[Fmpro] NO one?? PRS changes?
James Ryan
jeryan at optonline.net
Thu Aug 9 16:28:14 GMT 2007
Les,
I read everything you post, but sometimes I'm too busy to respond. Re PRS.
Yes, it totally effects me. I have music that just got slammed over there
because it's on during the day hence, subject to the reduction just enacted.

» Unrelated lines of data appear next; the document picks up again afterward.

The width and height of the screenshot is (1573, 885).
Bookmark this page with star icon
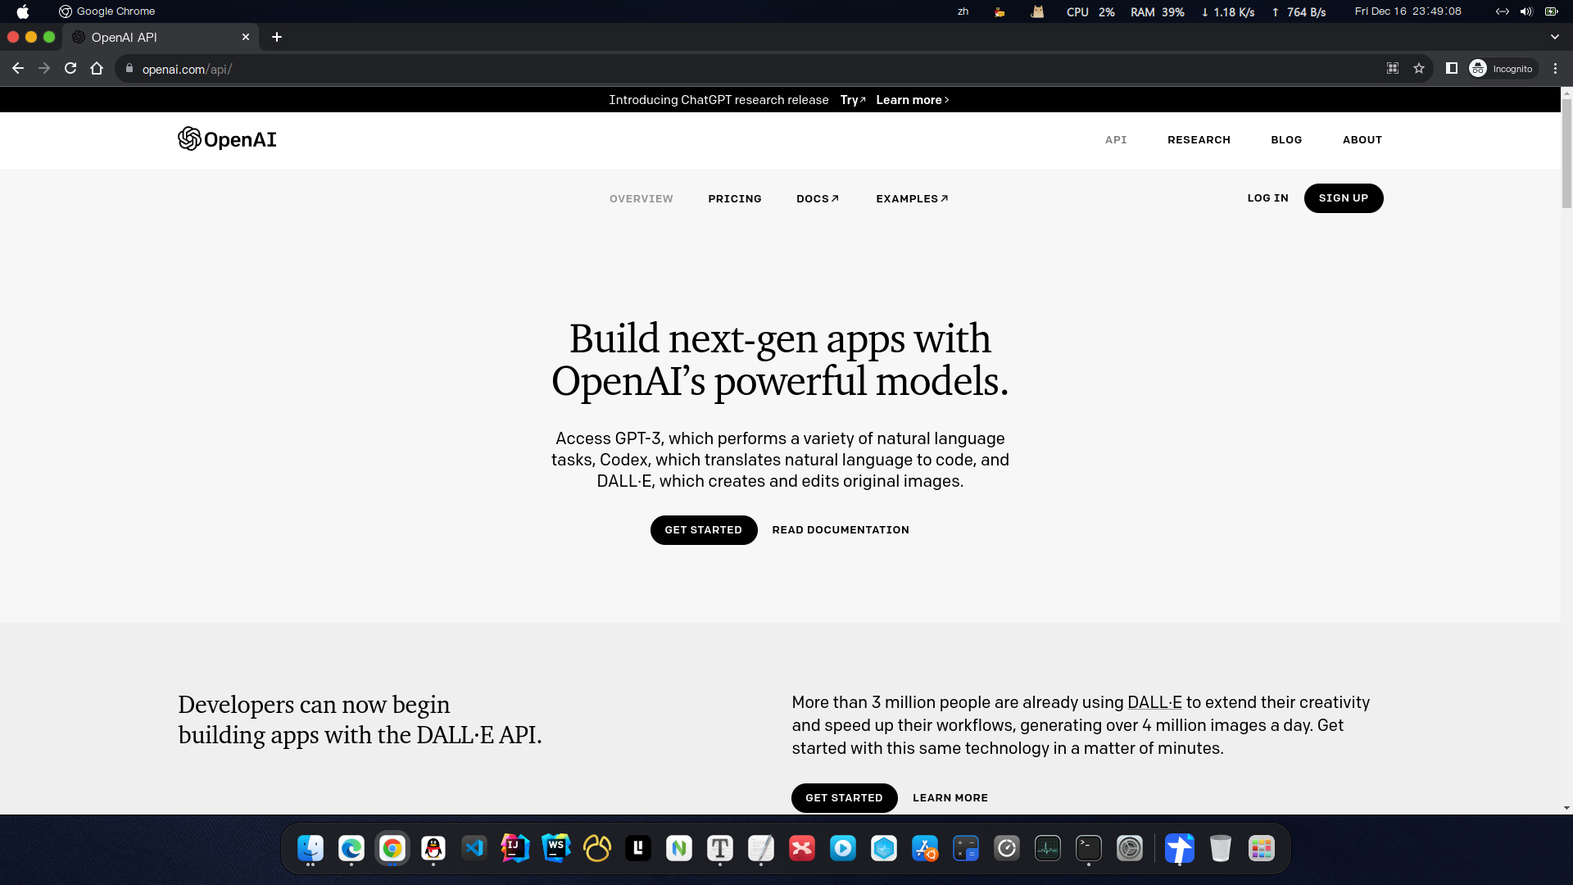tap(1419, 69)
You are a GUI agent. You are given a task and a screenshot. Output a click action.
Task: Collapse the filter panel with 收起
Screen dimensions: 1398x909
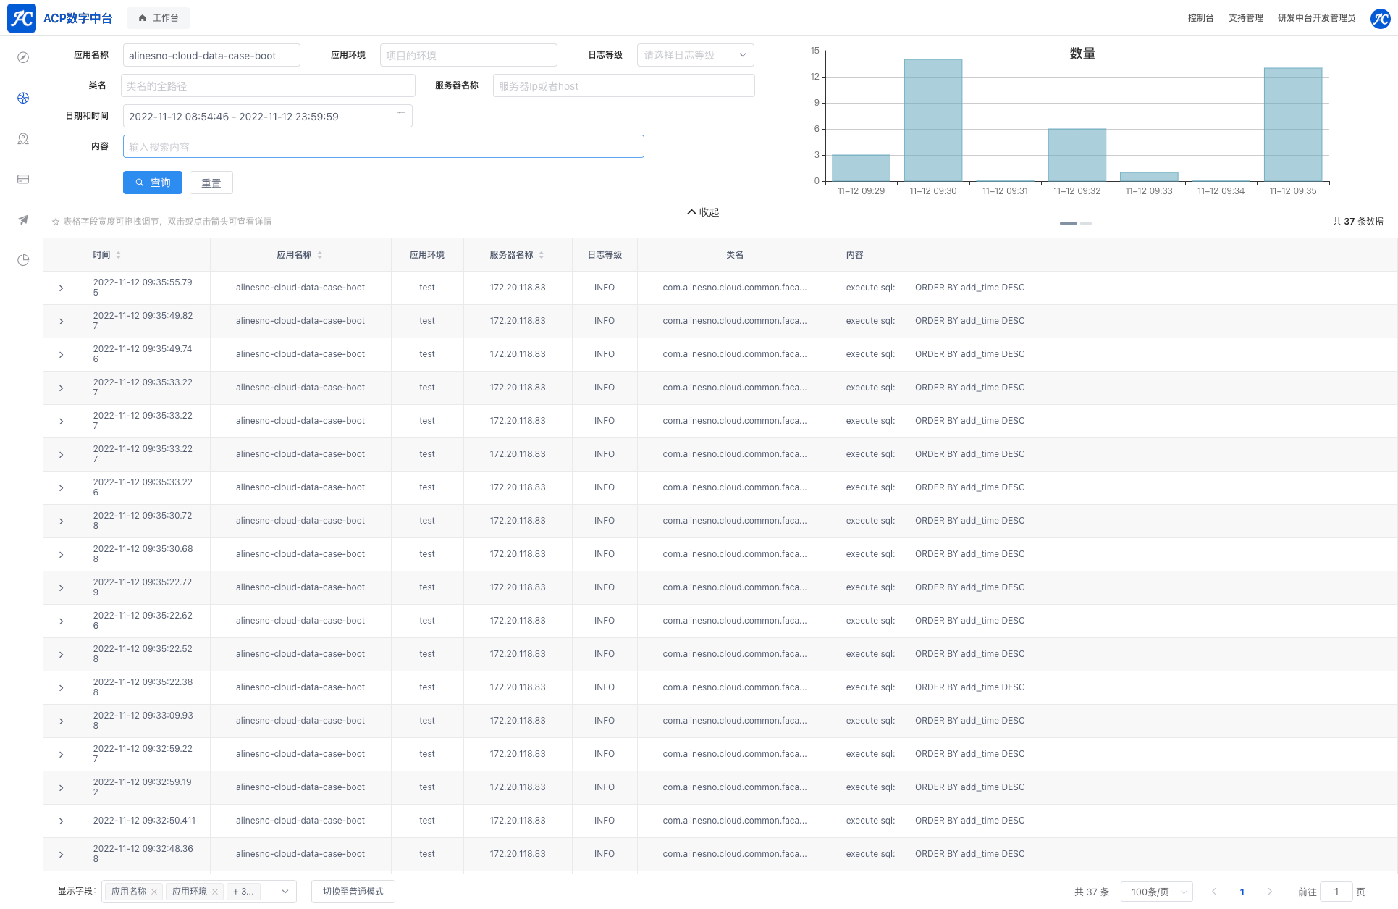point(703,212)
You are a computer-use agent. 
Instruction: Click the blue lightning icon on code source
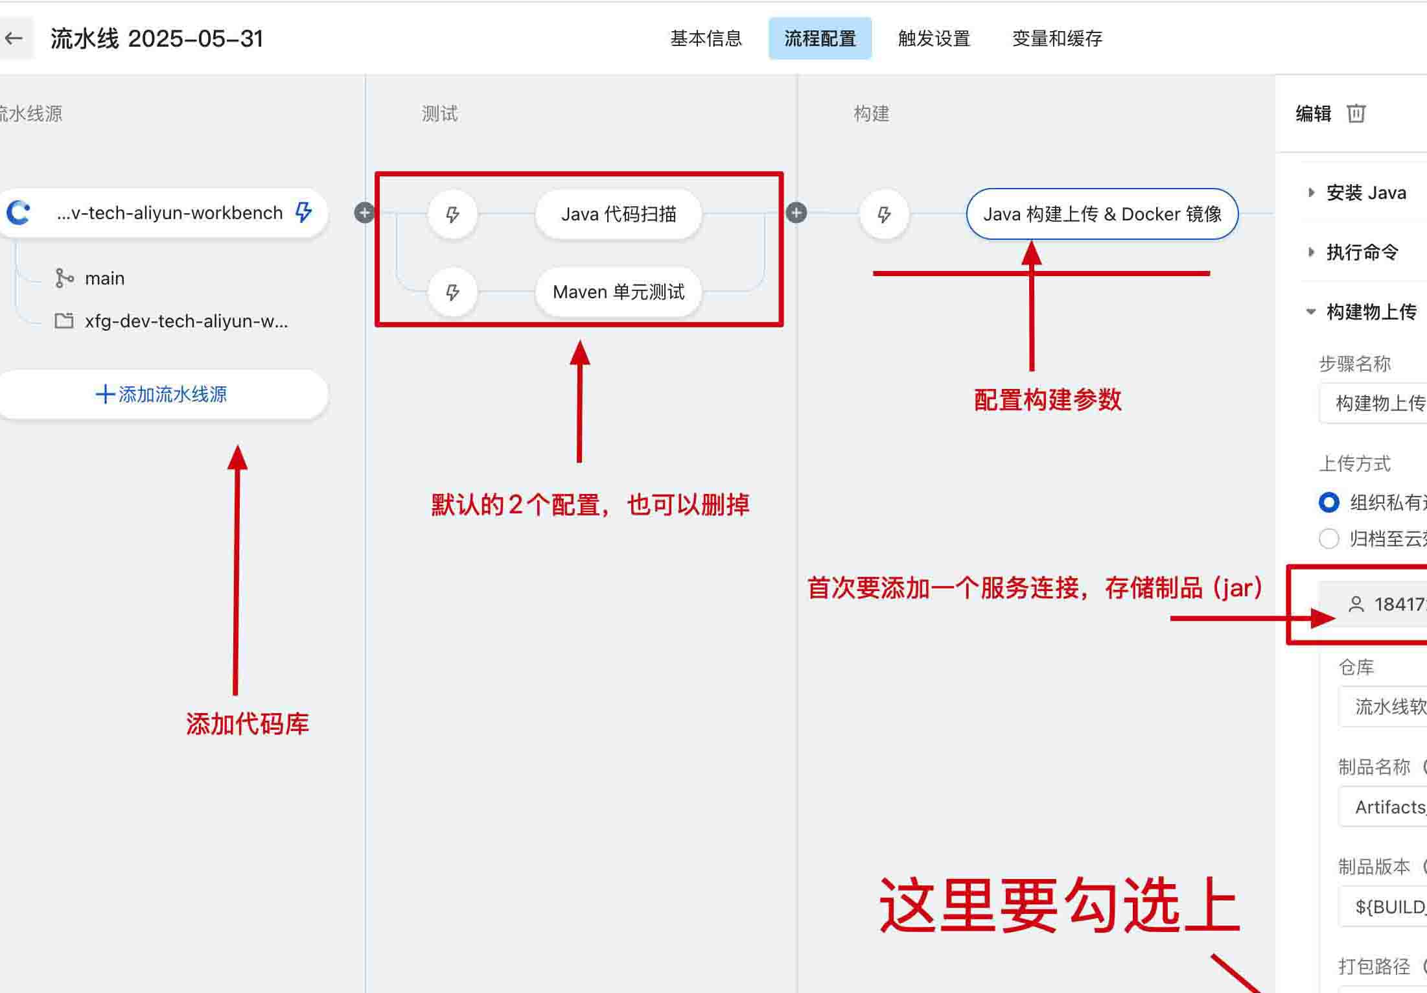tap(303, 212)
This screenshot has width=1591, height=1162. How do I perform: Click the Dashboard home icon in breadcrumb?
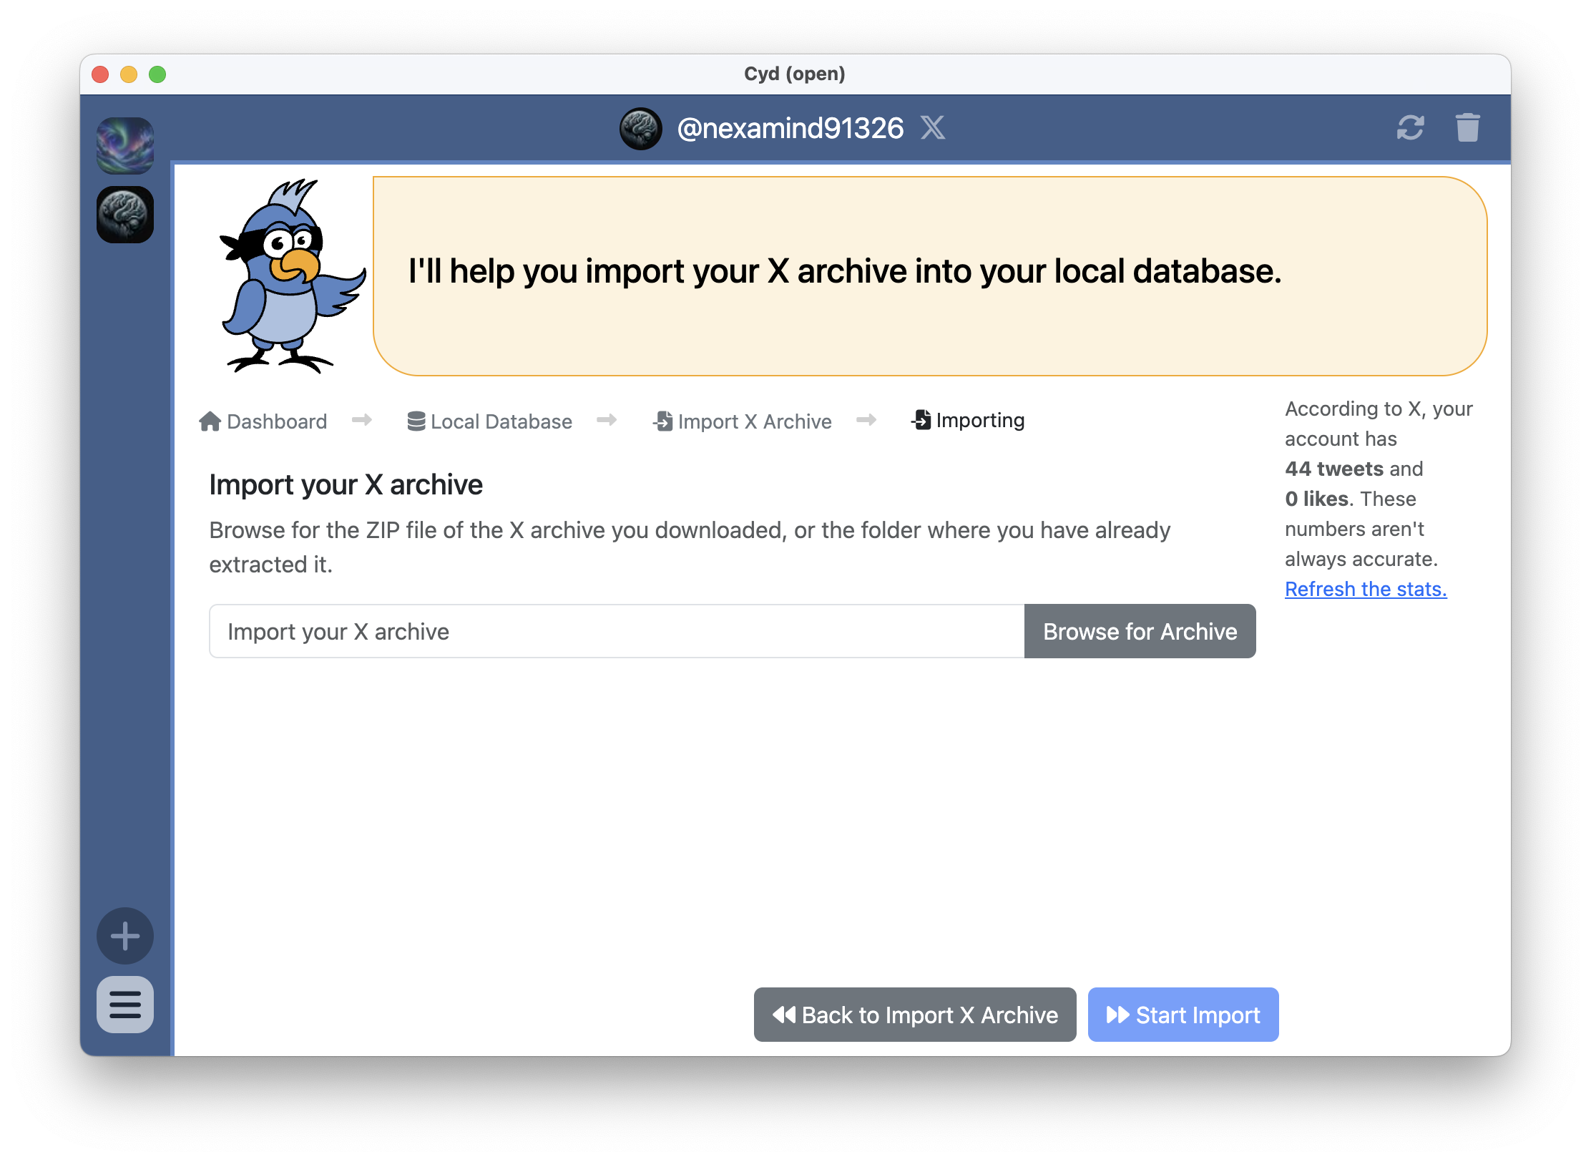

Yes, I'm pissed off about it, and yes I did everything I could from speaking
to PRS directly to signing up with the protest website you sited on this
list. The frustrating part is they are not interested in my input despite
their comments to the contrary. Some very powerful lobby registered a
Richter scale 7 bitch about the overnight game shows with loop music eating
up all the royalties, and as a result, a very large group of composers got
shafted.
I discussed this with an unnamed ASCAP rep and his feeling was that music
payments should follow viewer numbers. That the music in the middle of the
night and during the day had a substantially smaller audience, commanded
substantially lower ad revenue, and therefore should command lower
royalties. It wasn't a value issue because if a piece of library music was
used in both time slots in two different shows, the same piece of music
would be paid at two different rates based on it's time slot usage. He
thought it was simple audience demand and that it was about time PRS got on
the program.
I don't want to start a big back and forth about this, but I am very
familiar with media buying/ad costs with regard to stations and time slots,
and it is vastly cheaper to advertise during daytime TV and in the middle of
the night than during prime time, and I had a hard time arguing with his
logic. I didn't say I liked the result, but I couldn't come up with much of
a justification for equal pay.
As much as we dislike it here, the marketplace usually determines value. If
very few people choose to watch a show (because a station airs it at off
times), how do we argue that the music in it has the same value to a
consumer as music chosen for a big hit, prime time show that everybody is
flocking to?
Regarding one to one, consider this. If you are buying a song for a
commercial, the price directly reflects the usage. If American Express
wants to use a song for their latest national network campaign, they are
going to pay a very high price. The same song for a small company
advertising on cable will be cheaper. Same song, different usage, different
price. The same holds true for singers and musicians, different pay for
different usage, same talent. It's not a value judgment, it's a usage
judgment. I am NOT saying that the price should be different if it's a song
or an instrumental. I stand firm that they should be paid the same for the
same usage.
Very best,
James
On 8/9/07 11:32 AM, "Fernando Rivas" <fernando at rivasmusic.com> wrote:
> I already have another issue pending with ASCAP and its already taken me
> weeks to get it in the process of resolution. But I'll give this a shot.
>
>
> On 8/9/07 10:19 AM, "leshurdle" <leshurdle at avradionet.com> wrote:
>
>> Hi Fernando,
>>
>> Ask your PRO please, then post their reply to the list.
>>
>> Thanks
>>
>> Les
>>
>> On Aug 9, 2007, at 6:00 AM, Fernando Rivas wrote:
>>
>>> No doubt I will be affected and I''ve kept a copy of your message
>>> but at the
>>> moment I don't know what to do about it.